Robbert left him as quickly as he’d come. Spending any length of time with the man only ever served to put him in a foul mood. He purged himself over the following hours by helping to oversee the repairs to the ships, taking reports from scouts and scavengers as they returned from the cliffs above, distributing water and rations to the starving men aboard Wild Raven, checking on the horses and mules and watching the seas for signs of sails. With luck Lord Gullimer would be sighted by nightfall and he could give Lord Huffort a reprieve.

He wasn’t. The fog was too thick to see through, the rains too heavy, and none of the watchers came down from the cliffs telling Robbert that Orchard was near. All the same, the prince went to bed that night more hopeful than he’d been in a while. Another ship had come in, along with the loyal knight Sir Colyn Rowley, who had served beneath his father for many years, and with luck Lord Wilson Gullimer, and several hundred more men, would soon be joining him as well.

It would bring their total numbers up toward four thousand, perhaps a few more. It was hardly much of an army, but enough to make some difference. He smiled to think of how his brother would react to his return, and his lords bannermen and captains and knights. And when he slept that night, he dreamt of fighting beside Ray on the battlefield, back to back, as one, slaying both man and beast, fighting for the pride of their father, the great Rylian Lukar, as he watched on from the Hall of Green.

He was awoken by a hard shake to the shoulder.

Bernie Westermont loomed above him. His face was cast in a glare of anger. “What is it, Bern?” Robbert asked, voice cracked from sleep. He blinked and sat up and glanced outside through the window by his bed. It was dark still, and foggy, and the rain had not stopped falling. A thin line of colour marked the eastern horizon.

Huffort,” the big knight said, making the name a curse.

Robbert frowned. “What’s he done now?”

“Come. You’d best see.”

Robbert threw on a pair of breeches and stepped outside, unclothed above the waist. The rain washed down across his agile, youthful frame. The light was so poor and fog so thick that he could barely make out the rest of the fleet, moored along their stone jetties. But it was clear enough that Landslide was gone.

And she was not the only one.

“He took them,” Bernie said. “The Stone Maiden and Mountain. Huffort took all his ships.”

“To find Gullimer?” Robbert asked, his head still heavy with sleep. It was a naive question, and he realised the truth at once.

Bernie Westermont said it for him. “He sailed north, Robb. Home. That traitorous bastard has abandoned us.”

41

The doomed were led out at dawn, a line of four men accused of murder and mutiny.

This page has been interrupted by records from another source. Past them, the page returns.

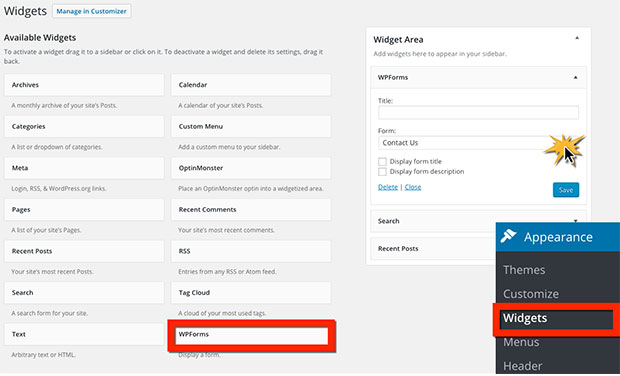Click the Tag Cloud available widget
This screenshot has width=620, height=376.
[251, 293]
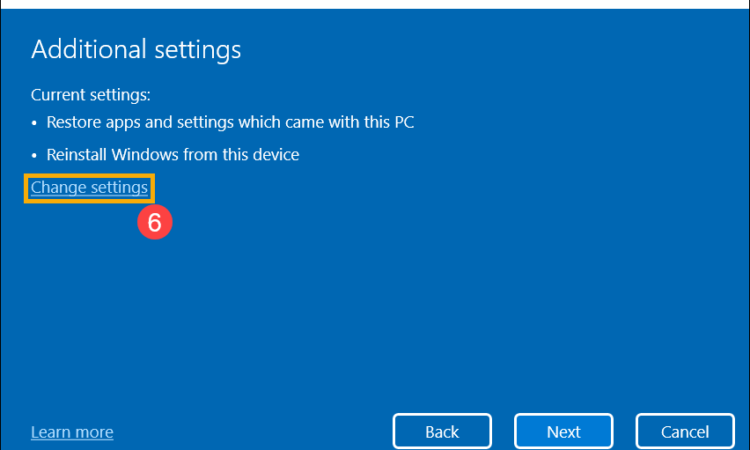
Task: Open the Change settings link
Action: (x=89, y=187)
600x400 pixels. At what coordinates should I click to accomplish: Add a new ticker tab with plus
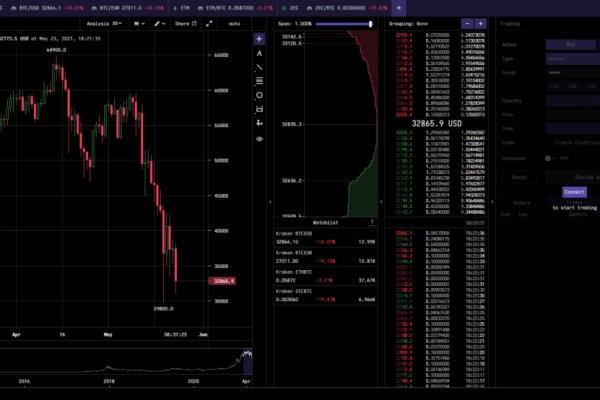(398, 7)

Outside the broken city walls, a stage had been erected, looking east toward the sunrise. Shards of pale light shone down through the clouds, and a soft cool rain was falling, sprinkling from the skies. It was almost pretty, Lythian thought. He closed a fist, knowing what he had to do.

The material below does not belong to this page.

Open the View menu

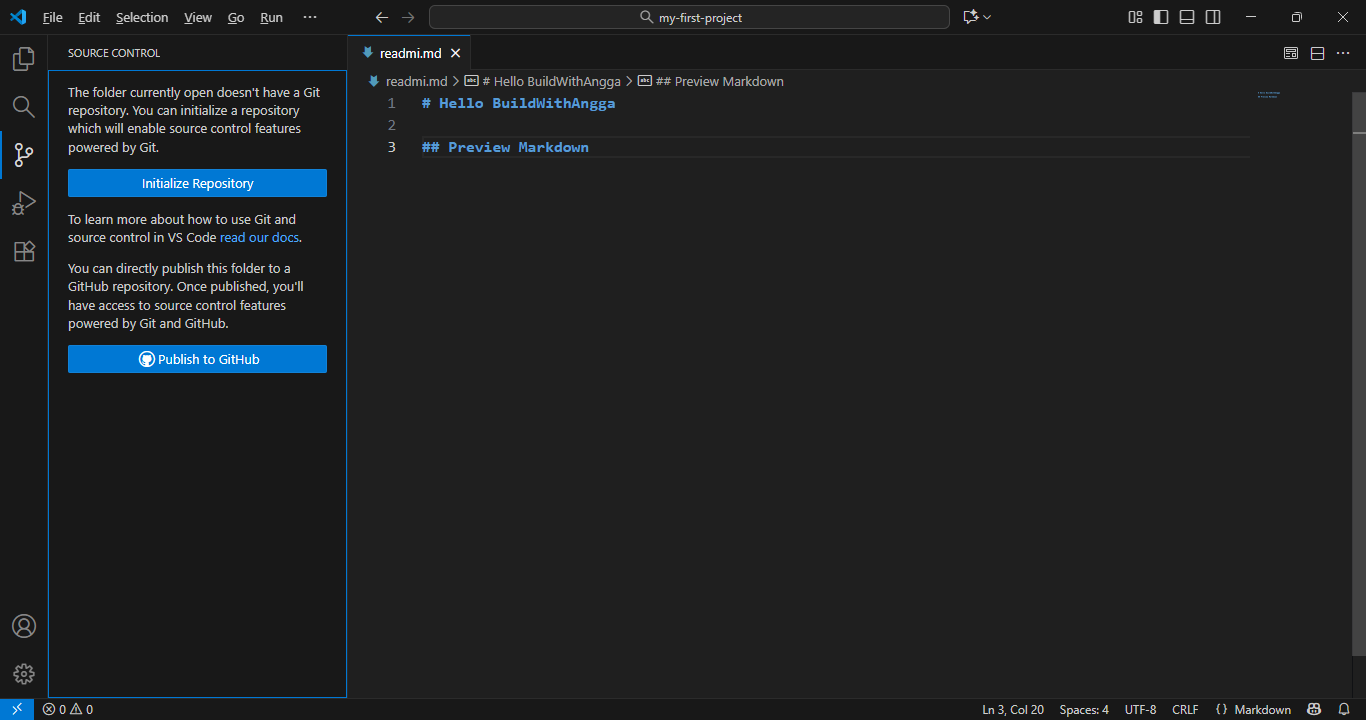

One of the men was weeping, the youngest of them, a youth of only seventeen. He served Lord Barrow, and had been a stableboy in his former life before the muster called him to war. The lord himself stood at Lythian’s side, shaking his head. “This is foul, my lord. Foul. He is only a boy. He did not know what he was doing.”

He knew, Lythian thought. He was drawn along by the older men, but he knew. “No man can escape justice, Lord Barrow,” is all he said. He spoke in a strong, clear voice, standing tall and straight-backed, bedecked in his misting armour. From his shoulders trailed the cloak that marked him as the First Blade of Vandar, and from his hip glowed the great golden blade that only such a man could bear. He had decided to portray an image of total strength. No more doubt, he thought. No more weakness. Play the role with pride.

The young weeper was walking at the back. Before him went three others, two in the service of House Kindrick and one of the Rosetree men. They were part of a larger group, it had been discovered. There had been eight of them originally, though three had perished during the fighting with the prisoners, and another had died of his wounds a few days later.

Dead by their own steel, Lythian thought. As he had suspected, the men had conspired to gather weapons from the armoury, and throw them down upon a group of Agarathi men they had previously identified as violent. Men they had taunted for weeks, Lythian knew, mocking them and goading them and stirring them into a frenzy. It seemed that this was a long-term plan, involving more men than had likely been identified.

There are some out there now, the First Blade thought, looking across the crowds gathered upon the muddy plains below the stage. Hundreds had come out to watch, perhaps as many as a thousand, and many more were observing from the battlements and broken walls. Most wore hooded cloaks to shield themselves from the rains, shadowing their faces and their dark, hateful eyes. Lythian looked out at them, a fixed expression of defiance on his face. He wondered for a moment what would happen if they all attacked him at once. How many would I kill before they overwhelmed me? Fifty? A hundred? Might I slay them all?

The thought moved through him darkly. His jaw stiffened as he embraced it. There was a hate rising in him, approaching like a tide he could not seem to stop. It had crept upon him, day by day, fuelled by the whispers and the rumours and the dark glances of the men. Men, he thought bitterly. Roaches would be a better term for them. Too few of them were good and honourable, and some had started to leave. Amron had staunched that wound for a time, but the deserters had begun to slip away again, escaping through the breaches in the walls in ones and twos and little groups, up to a dozen disappearing each night.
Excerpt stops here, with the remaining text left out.